Eigenheiten der Sprache der Pirahá
Es handelt sich um eine Sprache, bei der Bedeutungsunterschiede durch unterschiedliche Tonhöhen der Vokale angezeigt werden. Die Pirahá kennen die Vokale a, o und i und verwenden nur acht Konsonanten. Letztere sind aber auch eher unbedeutend. So kann die Sprache auch gepfiffen oder gesungen werden. Die Grammatik von „Apaitsiioo“ ist ebenfalls stark eingeschränkt. So verwenden die Pirahá nur drei Pronomen und kaum Zeitwörter. Ihre Verben haben keine Vergangenheitsformen. Konjunktiv, Passiv und Nebensätze sowie Zahl- und Farbwörter fehlen vollständig. Das liegt daran, dass das Volk einfach keinen Bedarf an derart komplexen Ausdrucksmöglichkeiten hat. Denn die Pirahá leben stets im „Hier und Jetzt“. Dies macht abstrakte Gedanken und Überlegungen über Vergangenes unnötig. So kennt der Stamm auch keinen Schöpfungsmythos, keine eigene Kunst und betreibt auch keine Vorratshaltung. Was gejagt oder gesammelt wurde, wird sofort gegessen.
Das mathematische Verständnis der Pirahá
Das einzige Wort, das noch am ehesten die Eigenschaften eines Zahlworts aufweist, lautet „hói“. Es kommt der Zahl „eins“ nahe, kann aber auch „klein“ bedeuten oder bei einem Vergleich die geringere Menge bezeichnen. Weitere Zahlwörter fehlen und es lässt sich auch kein wortloses Abzählen, zum Beispiel an den Fingern, beobachten. Dieses Phänomen brachte den Psycholinguisten Peter Gordon dazu, Untersuchungen zu den mathematischen Fähigkeiten der Pirahá anzustellen. Dabei stellte sich heraus, dass sie mit Zahlen absolut nichts anfangen können. Dies brachte Gordon zu der Vermutung, dass das vollständige Fehlen von Zahlwörtern exaktes Zählen oder gar Rechnen unmöglich mache. Bei Tauschgeschäften mit Nachbarn ziehen die Pirahá auch meist den Kürzeren, was ihr Ansehen in der Region eher gering macht. Doch alle Versuche Everetts, dem Volk das Zählen auf brasilianisch beizubringen, waren erfolglos.
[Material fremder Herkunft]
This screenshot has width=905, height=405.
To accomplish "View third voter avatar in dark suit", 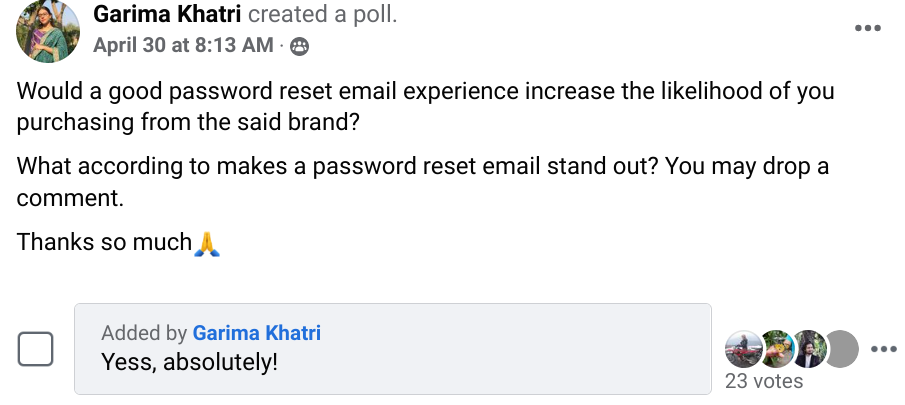I will 809,348.
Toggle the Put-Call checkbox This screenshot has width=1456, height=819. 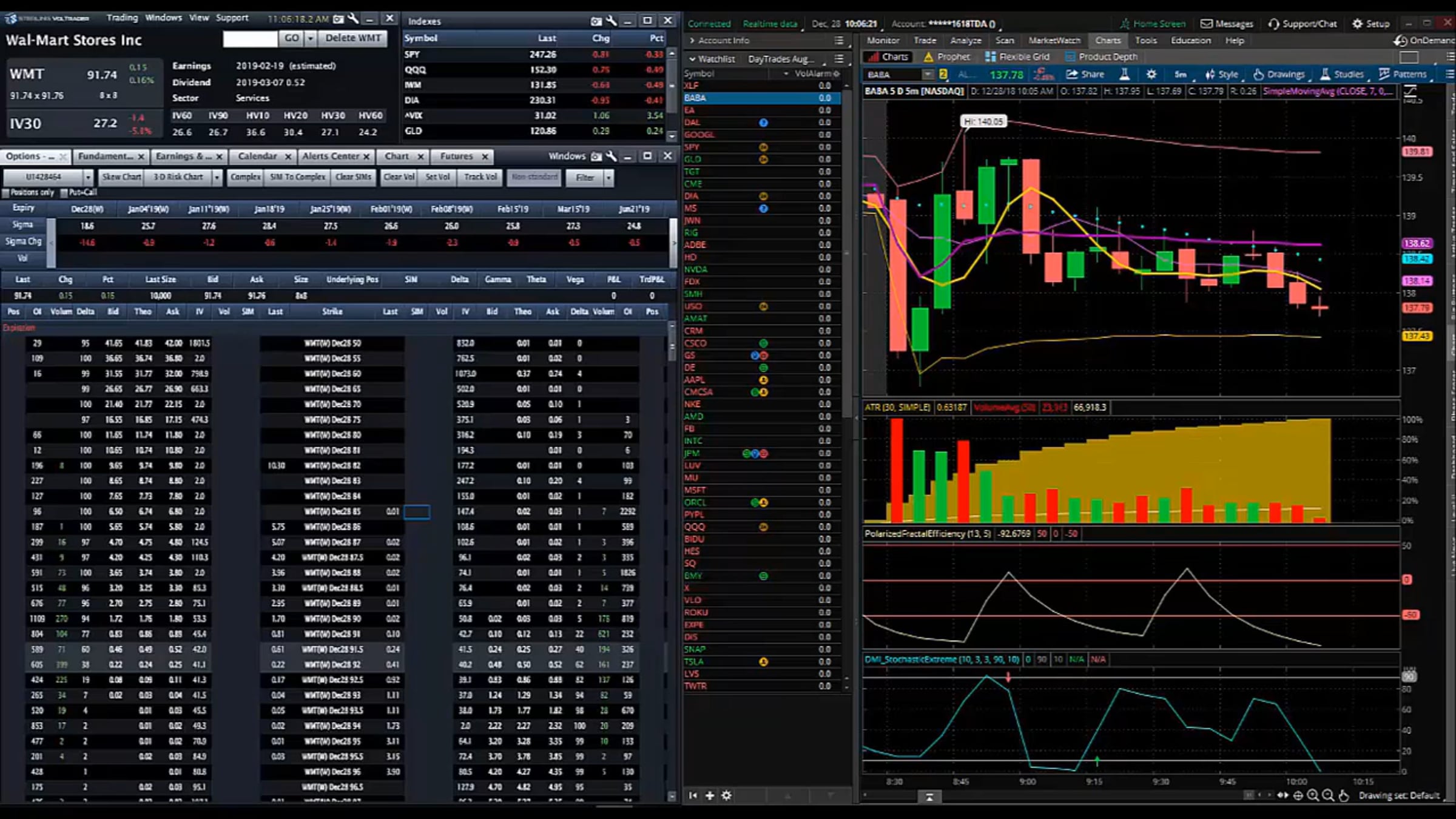(x=64, y=193)
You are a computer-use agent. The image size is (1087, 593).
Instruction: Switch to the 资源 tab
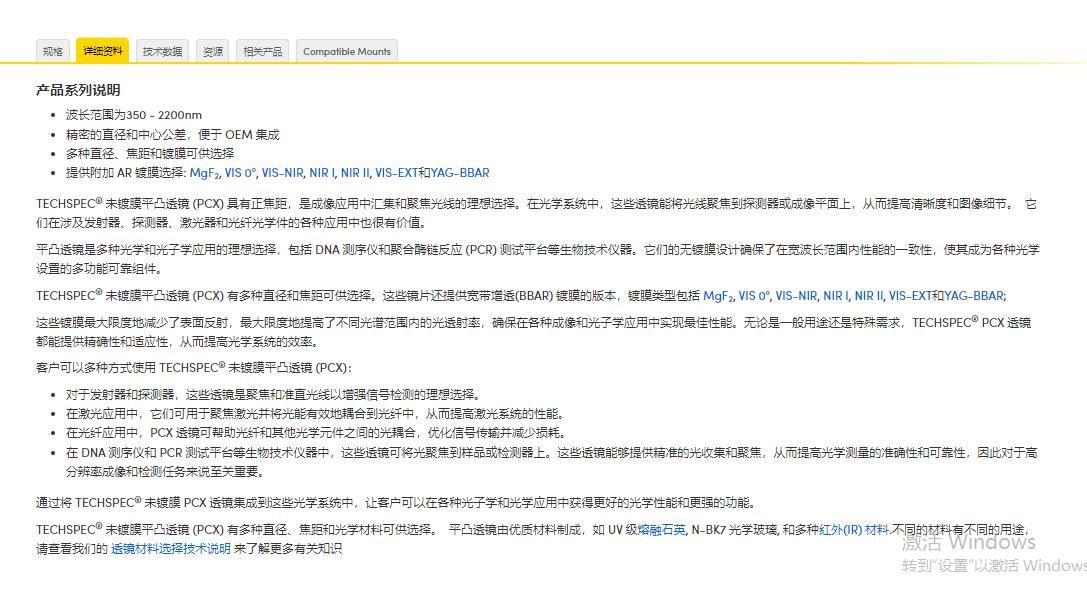pyautogui.click(x=212, y=51)
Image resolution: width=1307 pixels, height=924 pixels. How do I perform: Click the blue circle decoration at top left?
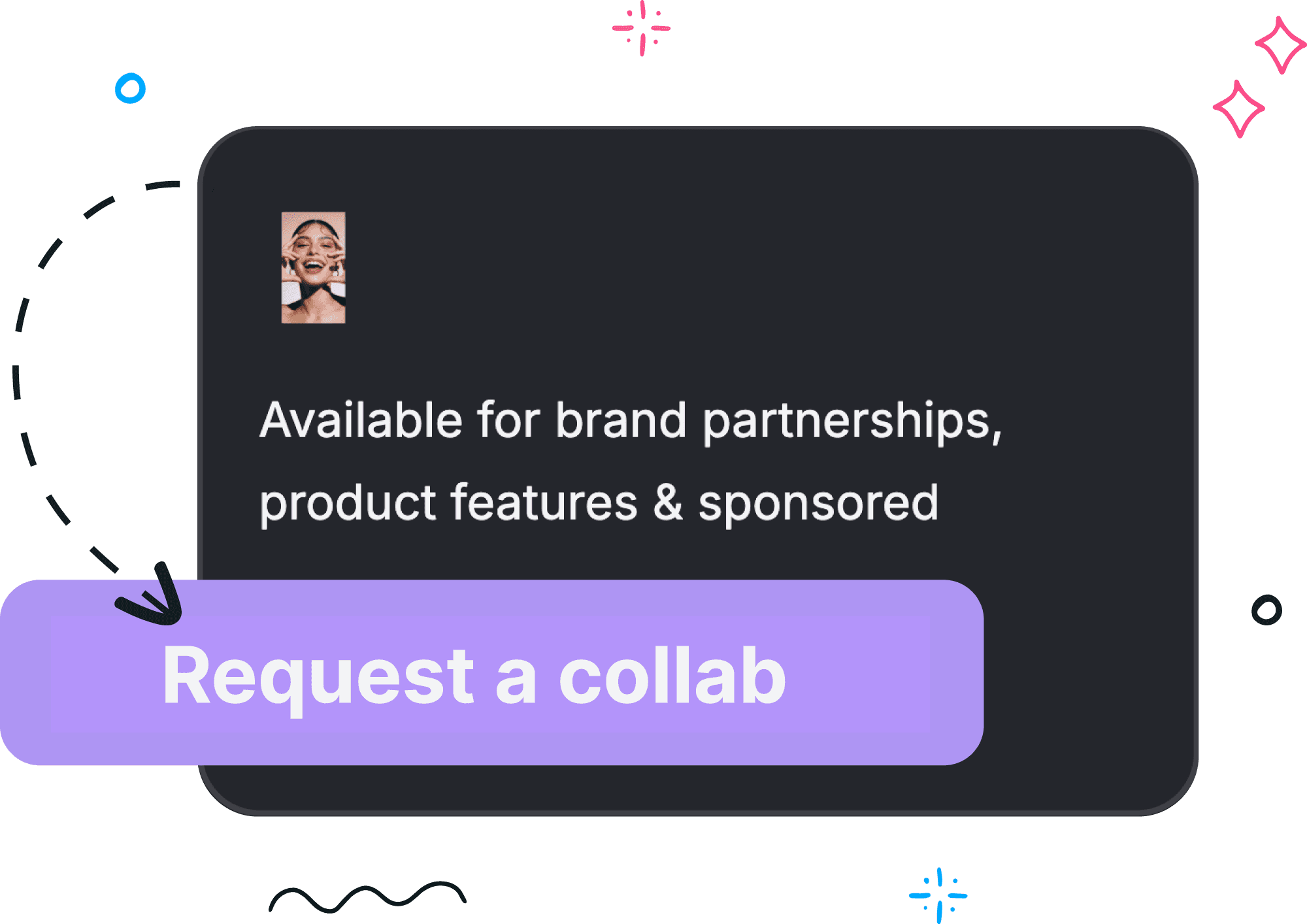(130, 88)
Nach acht Monaten vergeblichen Bemühens gab er auf. Dabei lässt sich ausschließen, dass die Pirahá schlicht zu dumm sind. Sie haben einfach keinen Bedarf und kein Interesse an Zahlen.
Streitfrage der Linguisten
Noam Chomsky ist einer der wichtigsten Sprachtheoretiker der Welt. Nach seiner These ist in jedem Menschen genetisch eine Art universale „Ur-Grammatik“ angelegt, die das Sprechen möglich macht. Voraussetzung für die Herausbildung eines sprachlichen Regelsystems ist laut Chomsky die „Rekursion“. Hierbei handelt es sich um die Fähigkeit, einzelne Gedanken einander unterordnen und zu komplexen Ideen zusammenfügen zu können. Die Unterordnung der Einzelteile erfolgt in der Grammatik durch Nebensätze. Dass die Sprache der Pirahá völlig ohne Nebensätze auskommt, widerspricht Chomskys Annahme, dass ohne Rekursion keine Sprache entstehen kann. Allerdings ist es sehr schwierig, Beweise für oder gegen die besagte Theorie zu finden. Man müsste belegen, dass die Pirahá wie alle anderen Menschen rekursiv denken können, sich dies aber nicht in ihrer Sprache niederschlägt, weil ihre Kultur einfach nicht danach verlangt. Über diese Frage diskutieren die Linguisten weltweit heftig.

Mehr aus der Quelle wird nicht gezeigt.